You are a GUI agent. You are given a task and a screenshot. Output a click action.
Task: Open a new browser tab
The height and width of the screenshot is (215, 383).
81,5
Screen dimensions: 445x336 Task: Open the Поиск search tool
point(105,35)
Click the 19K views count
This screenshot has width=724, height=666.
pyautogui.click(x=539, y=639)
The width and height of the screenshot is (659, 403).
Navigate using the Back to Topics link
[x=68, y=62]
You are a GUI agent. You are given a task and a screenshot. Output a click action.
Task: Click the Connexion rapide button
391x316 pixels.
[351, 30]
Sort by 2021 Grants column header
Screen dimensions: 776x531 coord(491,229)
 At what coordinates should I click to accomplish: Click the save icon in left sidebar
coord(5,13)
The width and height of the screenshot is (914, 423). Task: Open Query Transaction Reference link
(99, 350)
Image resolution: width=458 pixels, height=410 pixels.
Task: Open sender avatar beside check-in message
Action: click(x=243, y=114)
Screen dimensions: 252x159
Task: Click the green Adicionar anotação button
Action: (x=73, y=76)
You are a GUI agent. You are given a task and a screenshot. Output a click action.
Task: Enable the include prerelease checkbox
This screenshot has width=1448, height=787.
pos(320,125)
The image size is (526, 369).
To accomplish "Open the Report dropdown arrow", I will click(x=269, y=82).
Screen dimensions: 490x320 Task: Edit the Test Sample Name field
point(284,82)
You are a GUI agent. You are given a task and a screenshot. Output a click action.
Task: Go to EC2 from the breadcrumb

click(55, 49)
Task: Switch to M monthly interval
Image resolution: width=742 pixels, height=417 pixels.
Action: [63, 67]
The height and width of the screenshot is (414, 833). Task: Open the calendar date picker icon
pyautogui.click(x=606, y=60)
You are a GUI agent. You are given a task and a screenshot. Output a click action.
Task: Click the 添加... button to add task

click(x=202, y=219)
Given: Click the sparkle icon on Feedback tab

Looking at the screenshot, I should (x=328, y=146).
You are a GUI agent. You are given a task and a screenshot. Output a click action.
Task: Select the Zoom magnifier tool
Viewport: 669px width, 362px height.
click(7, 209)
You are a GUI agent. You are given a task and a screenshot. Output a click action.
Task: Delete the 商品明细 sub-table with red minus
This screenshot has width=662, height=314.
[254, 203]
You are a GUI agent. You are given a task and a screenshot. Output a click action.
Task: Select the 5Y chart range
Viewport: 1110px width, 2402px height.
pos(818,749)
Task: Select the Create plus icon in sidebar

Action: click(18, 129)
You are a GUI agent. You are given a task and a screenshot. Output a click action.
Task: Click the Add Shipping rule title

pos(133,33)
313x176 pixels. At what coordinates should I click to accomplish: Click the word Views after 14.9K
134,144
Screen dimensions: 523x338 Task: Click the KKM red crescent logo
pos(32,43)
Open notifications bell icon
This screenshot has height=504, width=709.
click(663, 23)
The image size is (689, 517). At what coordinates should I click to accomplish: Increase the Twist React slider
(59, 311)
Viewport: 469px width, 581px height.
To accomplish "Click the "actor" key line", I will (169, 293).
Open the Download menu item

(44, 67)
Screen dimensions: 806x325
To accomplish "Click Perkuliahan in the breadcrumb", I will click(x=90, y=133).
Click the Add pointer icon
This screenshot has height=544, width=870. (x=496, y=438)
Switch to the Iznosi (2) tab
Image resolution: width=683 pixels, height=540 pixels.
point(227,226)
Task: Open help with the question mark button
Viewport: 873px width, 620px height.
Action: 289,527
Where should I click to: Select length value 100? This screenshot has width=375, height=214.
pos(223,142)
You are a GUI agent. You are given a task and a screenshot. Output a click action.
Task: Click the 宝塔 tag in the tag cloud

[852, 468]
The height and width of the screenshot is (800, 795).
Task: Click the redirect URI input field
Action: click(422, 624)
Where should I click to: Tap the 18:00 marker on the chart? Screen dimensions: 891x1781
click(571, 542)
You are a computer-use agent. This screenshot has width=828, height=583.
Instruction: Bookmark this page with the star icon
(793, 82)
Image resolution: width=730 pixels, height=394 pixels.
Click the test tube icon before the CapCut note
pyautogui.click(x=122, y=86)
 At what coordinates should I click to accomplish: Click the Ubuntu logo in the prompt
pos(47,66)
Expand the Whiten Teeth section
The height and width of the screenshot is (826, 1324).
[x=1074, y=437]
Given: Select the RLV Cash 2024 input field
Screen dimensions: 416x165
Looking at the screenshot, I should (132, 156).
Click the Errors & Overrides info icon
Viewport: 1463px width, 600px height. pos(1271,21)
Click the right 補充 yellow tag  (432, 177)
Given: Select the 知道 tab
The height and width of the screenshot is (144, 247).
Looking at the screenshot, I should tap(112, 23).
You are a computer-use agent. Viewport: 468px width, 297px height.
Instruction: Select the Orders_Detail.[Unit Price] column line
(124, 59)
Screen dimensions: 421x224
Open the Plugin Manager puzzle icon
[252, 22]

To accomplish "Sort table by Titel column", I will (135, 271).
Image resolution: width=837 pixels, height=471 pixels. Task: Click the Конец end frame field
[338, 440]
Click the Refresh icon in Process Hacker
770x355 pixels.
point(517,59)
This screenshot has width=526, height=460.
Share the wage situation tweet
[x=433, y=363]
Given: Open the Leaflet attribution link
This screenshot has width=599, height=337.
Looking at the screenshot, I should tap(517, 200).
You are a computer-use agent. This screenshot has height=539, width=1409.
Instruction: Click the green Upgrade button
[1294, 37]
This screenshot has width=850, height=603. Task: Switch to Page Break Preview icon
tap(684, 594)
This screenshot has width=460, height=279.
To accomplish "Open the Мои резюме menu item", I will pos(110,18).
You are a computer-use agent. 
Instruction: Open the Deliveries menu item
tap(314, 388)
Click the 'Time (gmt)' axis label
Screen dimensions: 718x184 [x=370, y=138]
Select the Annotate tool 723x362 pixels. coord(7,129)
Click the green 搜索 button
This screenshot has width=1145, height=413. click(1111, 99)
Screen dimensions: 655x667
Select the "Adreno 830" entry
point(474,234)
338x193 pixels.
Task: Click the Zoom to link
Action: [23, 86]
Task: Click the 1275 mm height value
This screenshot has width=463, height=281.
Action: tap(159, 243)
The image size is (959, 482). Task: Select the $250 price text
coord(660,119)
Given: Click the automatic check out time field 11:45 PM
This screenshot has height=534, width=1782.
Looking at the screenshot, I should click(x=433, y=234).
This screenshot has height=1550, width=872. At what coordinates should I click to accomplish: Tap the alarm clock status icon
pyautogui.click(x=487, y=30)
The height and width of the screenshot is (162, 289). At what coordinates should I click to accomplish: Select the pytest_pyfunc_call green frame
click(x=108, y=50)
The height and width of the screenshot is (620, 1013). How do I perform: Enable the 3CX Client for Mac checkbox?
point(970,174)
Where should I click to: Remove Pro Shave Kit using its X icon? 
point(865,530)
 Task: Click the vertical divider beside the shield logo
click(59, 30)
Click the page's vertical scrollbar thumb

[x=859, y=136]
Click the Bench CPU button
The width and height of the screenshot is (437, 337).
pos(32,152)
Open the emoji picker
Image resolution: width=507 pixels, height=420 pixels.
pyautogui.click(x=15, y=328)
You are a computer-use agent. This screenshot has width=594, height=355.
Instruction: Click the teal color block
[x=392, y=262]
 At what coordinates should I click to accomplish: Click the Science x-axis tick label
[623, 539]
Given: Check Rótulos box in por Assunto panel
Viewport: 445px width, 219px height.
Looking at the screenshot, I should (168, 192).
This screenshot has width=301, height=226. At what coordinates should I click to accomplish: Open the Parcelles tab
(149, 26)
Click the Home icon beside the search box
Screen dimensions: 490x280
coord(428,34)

Task to complete: Your task is to retype the entries verbatim, starting with the line that holds "Given: Click the sparkle icon on Feedback tab" and stopping after the line that holds "has width=828, height=583.".

Solution to the problem:
Given: Click the sparkle icon on Feedback tab

Looking at the screenshot, I should (x=328, y=146).
You are a GUI agent. You are given a task and a screenshot. Output a click action.
Task: Select the Zoom magnifier tool
Viewport: 669px width, 362px height.
click(7, 209)
You are a GUI agent. You are given a task and a screenshot. Output a click action.
Task: Delete the 商品明细 sub-table with red minus
This screenshot has width=662, height=314.
[254, 203]
You are a GUI agent. You are given a task and a screenshot. Output a click action.
Task: Select the 5Y chart range
Viewport: 1110px width, 2402px height.
pos(818,749)
Task: Select the Create plus icon in sidebar

Action: click(18, 129)
You are a GUI agent. You are given a task and a screenshot. Output a click action.
Task: Click the Add Shipping rule title

pos(133,33)
313x176 pixels. At what coordinates should I click to accomplish: Click the word Views after 14.9K
134,144
Screen dimensions: 523x338 Task: Click the KKM red crescent logo
pos(32,43)
Open notifications bell icon
This screenshot has height=504, width=709.
click(663, 23)
The image size is (689, 517). At what coordinates should I click to accomplish: Increase the Twist React slider
(59, 311)
Viewport: 469px width, 581px height.
To accomplish "Click the "actor" key line", I will (169, 293).
Open the Download menu item

(44, 67)
Screen dimensions: 806x325
To accomplish "Click Perkuliahan in the breadcrumb", I will click(x=90, y=133).
Click the Add pointer icon
This screenshot has height=544, width=870. (x=496, y=438)
Switch to the Iznosi (2) tab
Image resolution: width=683 pixels, height=540 pixels.
point(227,226)
Task: Open help with the question mark button
Viewport: 873px width, 620px height.
Action: 289,527
Where should I click to: Select length value 100? This screenshot has width=375, height=214.
pos(223,142)
You are a GUI agent. You are given a task and a screenshot. Output a click action.
Task: Click the 宝塔 tag in the tag cloud

[852, 468]
The height and width of the screenshot is (800, 795).
Task: Click the redirect URI input field
Action: click(422, 624)
Where should I click to: Tap the 18:00 marker on the chart? Screen dimensions: 891x1781
click(571, 542)
You are a computer-use agent. This screenshot has width=828, height=583.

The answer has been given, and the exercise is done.